*** Provided material ***

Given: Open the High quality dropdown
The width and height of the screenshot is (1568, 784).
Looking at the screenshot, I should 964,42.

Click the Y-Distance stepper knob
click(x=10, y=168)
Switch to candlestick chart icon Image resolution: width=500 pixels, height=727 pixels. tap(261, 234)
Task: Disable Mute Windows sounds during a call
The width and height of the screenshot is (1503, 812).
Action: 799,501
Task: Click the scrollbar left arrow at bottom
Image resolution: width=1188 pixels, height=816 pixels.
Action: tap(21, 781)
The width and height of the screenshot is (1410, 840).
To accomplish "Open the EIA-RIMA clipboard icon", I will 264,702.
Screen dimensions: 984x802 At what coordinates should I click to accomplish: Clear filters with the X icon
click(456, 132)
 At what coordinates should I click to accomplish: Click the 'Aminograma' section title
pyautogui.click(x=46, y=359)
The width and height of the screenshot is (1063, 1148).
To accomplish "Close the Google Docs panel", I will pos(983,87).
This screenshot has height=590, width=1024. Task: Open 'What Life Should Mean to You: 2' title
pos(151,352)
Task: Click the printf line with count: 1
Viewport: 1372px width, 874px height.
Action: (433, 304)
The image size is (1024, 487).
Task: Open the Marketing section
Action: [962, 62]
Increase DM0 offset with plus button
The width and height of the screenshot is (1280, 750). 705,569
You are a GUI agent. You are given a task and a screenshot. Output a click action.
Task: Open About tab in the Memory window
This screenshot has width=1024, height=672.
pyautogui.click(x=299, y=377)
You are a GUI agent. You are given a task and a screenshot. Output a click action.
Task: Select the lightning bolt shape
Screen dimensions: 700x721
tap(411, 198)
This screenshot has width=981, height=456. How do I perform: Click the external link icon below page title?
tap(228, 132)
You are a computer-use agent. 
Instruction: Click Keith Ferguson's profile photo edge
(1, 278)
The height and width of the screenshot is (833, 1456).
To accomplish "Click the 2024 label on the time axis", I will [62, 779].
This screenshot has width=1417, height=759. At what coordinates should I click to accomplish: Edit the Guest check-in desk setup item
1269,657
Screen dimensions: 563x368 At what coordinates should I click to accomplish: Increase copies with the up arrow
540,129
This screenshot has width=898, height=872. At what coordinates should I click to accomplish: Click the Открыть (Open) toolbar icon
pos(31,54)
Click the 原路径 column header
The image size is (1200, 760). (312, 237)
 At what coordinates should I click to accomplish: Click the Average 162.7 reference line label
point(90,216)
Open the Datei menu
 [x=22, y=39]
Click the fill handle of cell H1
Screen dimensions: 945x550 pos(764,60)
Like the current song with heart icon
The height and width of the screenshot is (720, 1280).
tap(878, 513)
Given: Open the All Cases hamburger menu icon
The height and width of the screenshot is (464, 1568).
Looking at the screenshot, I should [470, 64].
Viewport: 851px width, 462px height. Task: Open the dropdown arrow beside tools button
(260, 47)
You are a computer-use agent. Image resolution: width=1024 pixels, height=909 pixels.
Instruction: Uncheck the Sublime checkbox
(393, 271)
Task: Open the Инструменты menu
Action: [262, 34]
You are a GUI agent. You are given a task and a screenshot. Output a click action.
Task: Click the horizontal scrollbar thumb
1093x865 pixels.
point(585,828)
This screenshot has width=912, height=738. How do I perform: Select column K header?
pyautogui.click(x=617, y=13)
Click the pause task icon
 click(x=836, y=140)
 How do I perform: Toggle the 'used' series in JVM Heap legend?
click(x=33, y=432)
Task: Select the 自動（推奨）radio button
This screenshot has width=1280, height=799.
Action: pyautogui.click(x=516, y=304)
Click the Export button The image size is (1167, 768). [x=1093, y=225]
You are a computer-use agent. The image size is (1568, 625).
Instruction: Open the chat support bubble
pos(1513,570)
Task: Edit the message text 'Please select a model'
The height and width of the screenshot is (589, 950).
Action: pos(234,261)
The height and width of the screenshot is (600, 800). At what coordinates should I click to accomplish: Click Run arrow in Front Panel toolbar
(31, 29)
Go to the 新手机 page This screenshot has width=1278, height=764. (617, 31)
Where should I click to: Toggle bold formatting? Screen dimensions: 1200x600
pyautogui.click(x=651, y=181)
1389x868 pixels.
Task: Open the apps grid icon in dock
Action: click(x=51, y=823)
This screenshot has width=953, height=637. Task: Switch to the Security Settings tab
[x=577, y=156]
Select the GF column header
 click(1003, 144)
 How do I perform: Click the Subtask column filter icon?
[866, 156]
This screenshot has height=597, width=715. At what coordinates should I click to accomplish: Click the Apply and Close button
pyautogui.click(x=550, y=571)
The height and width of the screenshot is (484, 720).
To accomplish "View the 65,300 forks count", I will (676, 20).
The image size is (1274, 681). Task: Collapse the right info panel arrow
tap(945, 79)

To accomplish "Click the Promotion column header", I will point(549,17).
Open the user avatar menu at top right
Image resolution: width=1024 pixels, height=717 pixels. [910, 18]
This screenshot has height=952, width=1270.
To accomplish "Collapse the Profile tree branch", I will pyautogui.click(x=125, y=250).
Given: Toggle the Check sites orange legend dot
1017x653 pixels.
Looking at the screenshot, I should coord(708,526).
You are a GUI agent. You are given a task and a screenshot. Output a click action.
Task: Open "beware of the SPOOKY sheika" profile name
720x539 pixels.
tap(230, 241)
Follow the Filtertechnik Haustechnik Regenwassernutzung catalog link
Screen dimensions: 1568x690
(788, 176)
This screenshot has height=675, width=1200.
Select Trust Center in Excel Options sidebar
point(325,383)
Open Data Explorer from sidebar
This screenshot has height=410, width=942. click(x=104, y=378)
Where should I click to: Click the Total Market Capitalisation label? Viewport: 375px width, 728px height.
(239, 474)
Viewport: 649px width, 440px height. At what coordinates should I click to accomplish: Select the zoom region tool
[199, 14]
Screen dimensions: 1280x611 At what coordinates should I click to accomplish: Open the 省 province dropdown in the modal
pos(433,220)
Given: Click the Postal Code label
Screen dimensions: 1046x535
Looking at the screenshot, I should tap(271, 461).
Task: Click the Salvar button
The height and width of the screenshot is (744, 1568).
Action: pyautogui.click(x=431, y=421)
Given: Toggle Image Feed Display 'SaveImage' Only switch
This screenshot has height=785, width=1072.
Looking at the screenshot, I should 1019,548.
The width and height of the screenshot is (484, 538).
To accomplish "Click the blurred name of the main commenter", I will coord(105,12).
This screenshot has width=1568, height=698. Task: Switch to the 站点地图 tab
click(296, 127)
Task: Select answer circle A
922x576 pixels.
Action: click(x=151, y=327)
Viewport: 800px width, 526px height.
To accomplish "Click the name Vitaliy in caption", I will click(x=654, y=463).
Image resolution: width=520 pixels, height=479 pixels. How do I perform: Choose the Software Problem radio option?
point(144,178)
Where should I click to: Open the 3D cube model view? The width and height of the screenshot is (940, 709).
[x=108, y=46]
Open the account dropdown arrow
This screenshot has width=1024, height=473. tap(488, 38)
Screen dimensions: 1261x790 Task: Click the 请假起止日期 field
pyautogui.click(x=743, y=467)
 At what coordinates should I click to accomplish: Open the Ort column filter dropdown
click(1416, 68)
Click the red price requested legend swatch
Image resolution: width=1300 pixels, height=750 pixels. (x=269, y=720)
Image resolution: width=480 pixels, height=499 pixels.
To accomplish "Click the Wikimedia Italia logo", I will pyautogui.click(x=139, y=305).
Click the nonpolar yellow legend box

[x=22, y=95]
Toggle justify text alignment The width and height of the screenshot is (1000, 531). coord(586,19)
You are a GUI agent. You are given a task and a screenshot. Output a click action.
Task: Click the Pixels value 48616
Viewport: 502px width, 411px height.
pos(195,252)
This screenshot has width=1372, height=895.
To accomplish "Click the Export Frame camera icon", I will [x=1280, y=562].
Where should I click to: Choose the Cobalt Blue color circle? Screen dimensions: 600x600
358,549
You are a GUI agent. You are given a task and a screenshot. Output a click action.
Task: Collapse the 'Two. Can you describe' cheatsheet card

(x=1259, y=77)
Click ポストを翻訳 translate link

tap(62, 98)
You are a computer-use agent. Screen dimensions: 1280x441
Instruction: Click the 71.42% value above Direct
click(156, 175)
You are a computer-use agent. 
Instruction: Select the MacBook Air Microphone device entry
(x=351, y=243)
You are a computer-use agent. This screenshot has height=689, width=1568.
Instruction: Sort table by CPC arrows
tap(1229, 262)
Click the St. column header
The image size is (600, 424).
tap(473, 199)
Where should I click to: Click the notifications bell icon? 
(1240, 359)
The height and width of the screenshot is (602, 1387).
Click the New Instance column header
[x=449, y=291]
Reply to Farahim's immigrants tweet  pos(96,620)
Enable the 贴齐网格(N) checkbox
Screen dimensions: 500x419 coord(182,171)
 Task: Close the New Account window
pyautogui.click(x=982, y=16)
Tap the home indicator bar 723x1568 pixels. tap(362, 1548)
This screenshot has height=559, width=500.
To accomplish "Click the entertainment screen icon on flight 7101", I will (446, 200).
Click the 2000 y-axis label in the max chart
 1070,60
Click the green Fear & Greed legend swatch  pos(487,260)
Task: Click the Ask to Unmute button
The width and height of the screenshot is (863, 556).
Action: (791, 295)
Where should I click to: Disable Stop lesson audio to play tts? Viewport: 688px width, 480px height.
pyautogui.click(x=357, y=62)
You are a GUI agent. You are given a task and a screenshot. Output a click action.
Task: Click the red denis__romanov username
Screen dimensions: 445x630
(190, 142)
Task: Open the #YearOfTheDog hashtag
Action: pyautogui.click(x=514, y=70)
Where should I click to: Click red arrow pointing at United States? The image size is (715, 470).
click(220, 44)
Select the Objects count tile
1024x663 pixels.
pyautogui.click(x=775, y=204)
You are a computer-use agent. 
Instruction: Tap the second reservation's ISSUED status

*** End of Provided material ***

List each line in the listing that contains the string "text".

Task: Edit the message text 'Please select a model'
Toggle justify text alignment The width and height of the screenshot is (1000, 531). coord(586,19)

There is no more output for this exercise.